+++ INPUT

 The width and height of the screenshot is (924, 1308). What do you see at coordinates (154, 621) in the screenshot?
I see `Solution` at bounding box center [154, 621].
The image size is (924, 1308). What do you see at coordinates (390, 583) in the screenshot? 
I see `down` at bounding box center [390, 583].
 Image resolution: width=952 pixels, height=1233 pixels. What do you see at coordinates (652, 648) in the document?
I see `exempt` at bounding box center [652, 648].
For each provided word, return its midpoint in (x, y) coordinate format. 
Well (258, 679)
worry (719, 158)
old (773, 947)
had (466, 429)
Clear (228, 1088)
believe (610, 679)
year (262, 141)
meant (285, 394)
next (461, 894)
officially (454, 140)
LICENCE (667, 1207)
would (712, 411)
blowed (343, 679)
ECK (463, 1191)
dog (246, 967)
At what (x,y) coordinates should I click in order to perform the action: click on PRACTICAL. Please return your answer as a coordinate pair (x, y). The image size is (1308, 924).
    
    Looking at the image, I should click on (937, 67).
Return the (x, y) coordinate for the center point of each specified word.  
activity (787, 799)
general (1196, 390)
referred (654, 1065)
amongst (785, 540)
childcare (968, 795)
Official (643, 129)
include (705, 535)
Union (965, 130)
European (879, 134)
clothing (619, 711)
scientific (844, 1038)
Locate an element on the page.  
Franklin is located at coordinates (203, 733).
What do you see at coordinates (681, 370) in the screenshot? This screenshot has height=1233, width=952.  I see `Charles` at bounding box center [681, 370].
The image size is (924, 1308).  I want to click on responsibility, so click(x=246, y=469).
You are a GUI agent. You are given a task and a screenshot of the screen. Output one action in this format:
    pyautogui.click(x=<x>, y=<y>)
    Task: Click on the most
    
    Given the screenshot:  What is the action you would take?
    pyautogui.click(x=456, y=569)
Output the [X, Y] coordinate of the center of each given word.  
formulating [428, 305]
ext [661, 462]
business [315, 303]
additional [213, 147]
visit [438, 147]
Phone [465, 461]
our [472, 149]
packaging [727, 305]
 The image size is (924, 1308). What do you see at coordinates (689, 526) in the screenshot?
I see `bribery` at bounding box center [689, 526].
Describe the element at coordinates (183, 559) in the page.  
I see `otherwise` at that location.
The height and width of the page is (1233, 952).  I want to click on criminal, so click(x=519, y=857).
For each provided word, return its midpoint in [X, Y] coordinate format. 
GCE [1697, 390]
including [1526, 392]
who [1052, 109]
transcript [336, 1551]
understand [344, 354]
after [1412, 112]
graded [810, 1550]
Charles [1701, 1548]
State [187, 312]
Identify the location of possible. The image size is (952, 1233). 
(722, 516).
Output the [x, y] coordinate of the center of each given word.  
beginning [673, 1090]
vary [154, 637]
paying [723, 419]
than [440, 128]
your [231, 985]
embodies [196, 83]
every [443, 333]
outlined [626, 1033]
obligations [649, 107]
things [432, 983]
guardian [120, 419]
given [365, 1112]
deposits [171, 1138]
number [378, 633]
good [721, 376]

++++++

# [WHAT TO DO]
Place the lines, from the line with "your [231, 985]" up to and including the last line, into a JSON list of strings. Use one string per line and skip any blank lines.

# [EXERCISE RESULT]
[
  "your [231, 985]",
  "embodies [196, 83]",
  "every [443, 333]",
  "outlined [626, 1033]",
  "obligations [649, 107]",
  "things [432, 983]",
  "guardian [120, 419]",
  "given [365, 1112]",
  "deposits [171, 1138]",
  "number [378, 633]",
  "good [721, 376]"
]